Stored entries
####################
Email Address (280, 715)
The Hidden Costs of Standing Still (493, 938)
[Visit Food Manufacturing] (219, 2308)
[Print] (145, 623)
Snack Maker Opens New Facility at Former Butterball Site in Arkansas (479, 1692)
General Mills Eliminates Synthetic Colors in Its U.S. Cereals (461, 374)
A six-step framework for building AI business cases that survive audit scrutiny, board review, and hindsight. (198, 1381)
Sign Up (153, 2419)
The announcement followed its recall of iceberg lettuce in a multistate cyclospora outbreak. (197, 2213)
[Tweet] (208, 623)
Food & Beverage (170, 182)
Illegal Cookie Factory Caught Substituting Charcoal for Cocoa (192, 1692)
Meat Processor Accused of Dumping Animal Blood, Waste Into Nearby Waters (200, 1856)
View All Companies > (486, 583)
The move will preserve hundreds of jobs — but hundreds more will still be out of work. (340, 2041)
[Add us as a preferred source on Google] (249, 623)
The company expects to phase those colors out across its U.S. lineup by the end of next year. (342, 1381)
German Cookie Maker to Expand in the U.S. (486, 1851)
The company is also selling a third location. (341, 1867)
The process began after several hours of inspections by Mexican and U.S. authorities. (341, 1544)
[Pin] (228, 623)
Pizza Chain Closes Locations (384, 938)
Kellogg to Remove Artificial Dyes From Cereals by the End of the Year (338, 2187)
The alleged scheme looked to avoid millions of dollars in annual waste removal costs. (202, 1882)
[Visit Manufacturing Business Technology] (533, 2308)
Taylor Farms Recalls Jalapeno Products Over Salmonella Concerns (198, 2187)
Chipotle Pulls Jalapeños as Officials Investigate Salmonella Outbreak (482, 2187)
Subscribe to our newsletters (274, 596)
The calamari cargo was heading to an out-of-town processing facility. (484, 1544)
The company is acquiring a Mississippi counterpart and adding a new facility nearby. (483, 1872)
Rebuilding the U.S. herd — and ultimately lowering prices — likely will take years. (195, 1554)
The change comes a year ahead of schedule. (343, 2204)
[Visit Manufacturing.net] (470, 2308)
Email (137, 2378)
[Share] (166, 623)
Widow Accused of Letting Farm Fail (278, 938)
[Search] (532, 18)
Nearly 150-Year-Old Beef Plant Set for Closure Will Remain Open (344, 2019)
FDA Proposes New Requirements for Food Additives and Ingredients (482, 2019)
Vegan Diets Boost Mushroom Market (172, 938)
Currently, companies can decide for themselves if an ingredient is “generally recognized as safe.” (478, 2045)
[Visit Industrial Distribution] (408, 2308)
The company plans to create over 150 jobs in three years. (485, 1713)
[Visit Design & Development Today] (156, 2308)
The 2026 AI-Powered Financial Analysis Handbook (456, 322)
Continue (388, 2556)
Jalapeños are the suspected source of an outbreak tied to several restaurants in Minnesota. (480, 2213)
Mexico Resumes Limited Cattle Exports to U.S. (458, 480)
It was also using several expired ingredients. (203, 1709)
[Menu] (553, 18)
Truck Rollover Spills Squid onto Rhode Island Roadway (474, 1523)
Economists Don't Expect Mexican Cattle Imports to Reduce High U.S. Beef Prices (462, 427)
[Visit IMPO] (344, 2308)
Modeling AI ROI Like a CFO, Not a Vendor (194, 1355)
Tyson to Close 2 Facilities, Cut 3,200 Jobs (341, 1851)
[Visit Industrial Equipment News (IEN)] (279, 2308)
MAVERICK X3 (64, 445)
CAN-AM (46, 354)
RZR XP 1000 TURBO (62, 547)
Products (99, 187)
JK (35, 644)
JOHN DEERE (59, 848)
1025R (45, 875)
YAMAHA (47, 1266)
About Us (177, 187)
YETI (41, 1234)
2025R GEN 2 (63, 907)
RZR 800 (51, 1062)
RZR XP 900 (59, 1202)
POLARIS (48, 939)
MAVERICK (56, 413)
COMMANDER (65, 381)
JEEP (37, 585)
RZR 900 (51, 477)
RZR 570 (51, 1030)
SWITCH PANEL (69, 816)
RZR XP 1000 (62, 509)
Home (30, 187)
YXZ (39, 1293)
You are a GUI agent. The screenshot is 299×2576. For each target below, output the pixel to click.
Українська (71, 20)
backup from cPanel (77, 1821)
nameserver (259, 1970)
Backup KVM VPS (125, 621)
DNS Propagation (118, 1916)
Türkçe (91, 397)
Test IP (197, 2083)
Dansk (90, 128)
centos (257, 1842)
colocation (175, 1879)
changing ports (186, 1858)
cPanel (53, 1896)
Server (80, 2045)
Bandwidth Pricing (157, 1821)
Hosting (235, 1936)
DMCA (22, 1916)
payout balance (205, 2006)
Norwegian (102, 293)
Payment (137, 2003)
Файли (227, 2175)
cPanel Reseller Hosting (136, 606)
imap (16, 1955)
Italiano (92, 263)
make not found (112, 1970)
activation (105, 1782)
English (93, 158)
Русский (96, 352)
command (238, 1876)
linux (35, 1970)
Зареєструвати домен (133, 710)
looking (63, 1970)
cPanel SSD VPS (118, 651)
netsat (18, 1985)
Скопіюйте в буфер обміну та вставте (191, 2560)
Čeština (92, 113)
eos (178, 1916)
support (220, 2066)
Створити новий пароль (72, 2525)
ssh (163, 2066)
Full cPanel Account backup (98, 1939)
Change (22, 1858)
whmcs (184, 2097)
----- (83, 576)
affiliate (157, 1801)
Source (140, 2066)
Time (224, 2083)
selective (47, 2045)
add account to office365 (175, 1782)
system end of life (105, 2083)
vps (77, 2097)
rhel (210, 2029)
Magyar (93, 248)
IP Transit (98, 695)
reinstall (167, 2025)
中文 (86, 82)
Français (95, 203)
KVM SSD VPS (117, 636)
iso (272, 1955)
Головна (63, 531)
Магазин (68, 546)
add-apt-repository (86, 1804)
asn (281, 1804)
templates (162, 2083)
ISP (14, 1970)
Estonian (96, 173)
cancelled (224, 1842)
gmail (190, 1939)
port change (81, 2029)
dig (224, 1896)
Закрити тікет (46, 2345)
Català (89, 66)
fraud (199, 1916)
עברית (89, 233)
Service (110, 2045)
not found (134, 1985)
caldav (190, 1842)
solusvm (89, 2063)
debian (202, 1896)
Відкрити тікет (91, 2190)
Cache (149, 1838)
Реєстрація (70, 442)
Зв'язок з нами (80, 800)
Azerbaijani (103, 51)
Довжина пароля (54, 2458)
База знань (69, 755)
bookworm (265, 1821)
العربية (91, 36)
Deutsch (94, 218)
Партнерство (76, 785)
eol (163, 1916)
####################
Problem description: What you return must be the lines above that run from the line with "FDA Proposes New" to the line with "2025R GEN 2 (63, 907)", inclusive, each copied exactly.

Task response:
FDA Proposes New Requirements for Food Additives and Ingredients (482, 2019)
Vegan Diets Boost Mushroom Market (172, 938)
Currently, companies can decide for themselves if an ingredient is “generally recognized as safe.” (478, 2045)
[Visit Industrial Distribution] (408, 2308)
The company plans to create over 150 jobs in three years. (485, 1713)
[Visit Design & Development Today] (156, 2308)
The 2026 AI-Powered Financial Analysis Handbook (456, 322)
Continue (388, 2556)
Jalapeños are the suspected source of an outbreak tied to several restaurants in Minnesota. (480, 2213)
Mexico Resumes Limited Cattle Exports to U.S. (458, 480)
It was also using several expired ingredients. (203, 1709)
[Menu] (553, 18)
Truck Rollover Spills Squid onto Rhode Island Roadway (474, 1523)
Economists Don't Expect Mexican Cattle Imports to Reduce High U.S. Beef Prices (462, 427)
[Visit IMPO] (344, 2308)
Modeling AI ROI Like a CFO, Not a Vendor (194, 1355)
Tyson to Close 2 Facilities, Cut 3,200 Jobs (341, 1851)
[Visit Industrial Equipment News (IEN)] (279, 2308)
MAVERICK X3 (64, 445)
CAN-AM (46, 354)
RZR XP 1000 TURBO (62, 547)
Products (99, 187)
JK (35, 644)
JOHN DEERE (59, 848)
1025R (45, 875)
YAMAHA (47, 1266)
About Us (177, 187)
YETI (41, 1234)
2025R GEN 2 (63, 907)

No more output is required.